The primary ISO AI endorsements that require a written contract are the CG 20 33 and CG 20 38, not the CG 20 10, CG 20 26, etc., though the carrier can require any condition they want for extending AI coverage.
As for reviewing contracts like leases, loan agreements, and construction contracts, that’s an agency business decision. The “ivory tower” E&O caveat is don’t do it because, as you are aware, it quite possibly increases the agency’s E&O exposure. Ideally, a customer’s attorney reviews these things since that’s what they’re trained to do in contract law. Then they advise what the insurance requirements should be.
But we know that the reality is that the vast majority of contractors, for example, don’t even read the contract, much less have an attorney review it. Many of them really don’t care what it says…they want the work regardless. Until they find out they’ve agreed to indemnify for something they didn’t insure. The good side of reality is that no insurance program fully qualifies with the vast majority of indemnification agreements since so many require indemnity for any and all adverse events.
So, the practical recommendation is to assist in contract analysis because, otherwise, how do you know what the insured’s exposures are and how they can best be insured or risk managed? Here is an article about the types of insurance- or indemnity-related provisions found in loan agreements (you will need to have access to the Big “I” Virtual University):
The author has written about commercial leases he’s seen for tiny shopping center vendors where they incur six-figure liabilities in the lease that agents often overlook because they didn’t review the lease or didn’t review it beyond a single “insurance” paragraph, for example, examining the D&D (Damage and Destruction) clause.

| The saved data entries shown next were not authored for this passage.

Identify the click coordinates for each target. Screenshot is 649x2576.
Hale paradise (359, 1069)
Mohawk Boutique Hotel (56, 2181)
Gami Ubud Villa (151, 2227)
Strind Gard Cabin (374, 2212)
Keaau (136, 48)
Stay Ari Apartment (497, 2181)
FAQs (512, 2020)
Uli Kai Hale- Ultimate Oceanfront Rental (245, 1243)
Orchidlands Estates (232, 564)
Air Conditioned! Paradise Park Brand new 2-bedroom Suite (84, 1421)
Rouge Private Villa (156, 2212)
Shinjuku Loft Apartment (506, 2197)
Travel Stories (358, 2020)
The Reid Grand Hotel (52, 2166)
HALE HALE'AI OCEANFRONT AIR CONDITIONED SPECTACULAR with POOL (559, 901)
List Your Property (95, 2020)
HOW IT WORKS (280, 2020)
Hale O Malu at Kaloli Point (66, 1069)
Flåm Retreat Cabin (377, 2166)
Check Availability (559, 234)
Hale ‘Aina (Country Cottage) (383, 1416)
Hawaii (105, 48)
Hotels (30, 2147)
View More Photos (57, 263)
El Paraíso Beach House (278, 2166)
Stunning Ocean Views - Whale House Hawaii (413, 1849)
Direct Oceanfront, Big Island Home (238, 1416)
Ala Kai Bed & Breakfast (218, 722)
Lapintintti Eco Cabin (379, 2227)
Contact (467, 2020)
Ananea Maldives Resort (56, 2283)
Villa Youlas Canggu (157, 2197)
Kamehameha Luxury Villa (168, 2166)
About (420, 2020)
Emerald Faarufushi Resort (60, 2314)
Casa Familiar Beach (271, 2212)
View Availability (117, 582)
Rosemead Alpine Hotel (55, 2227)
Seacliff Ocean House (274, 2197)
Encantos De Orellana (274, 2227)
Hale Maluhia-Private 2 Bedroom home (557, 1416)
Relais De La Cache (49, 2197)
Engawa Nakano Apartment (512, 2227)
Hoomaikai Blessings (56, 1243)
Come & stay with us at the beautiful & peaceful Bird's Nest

Clearly, reviewing contracts requires training, skill and experience…it is far from a clerical function. Take a look at this “Reviewing Contracts for Insureds” section of a white paper I wrote over 10 years ago which includes a sample disclaimer:
I know agencies where skilled producers are better at reading and analyzing complex construction contracts than most attorneys. Being able to review contracts for customers gives you a clear competitive advantage but only if you know what you’re doing. If you don’t, then you are probably best advised, at least from an E&O standpoint, to avoid this practice and advise customers and prospects to “caveat emptor.” And, regardless of your level of expertise, if you perform contract review, use a disclaimer.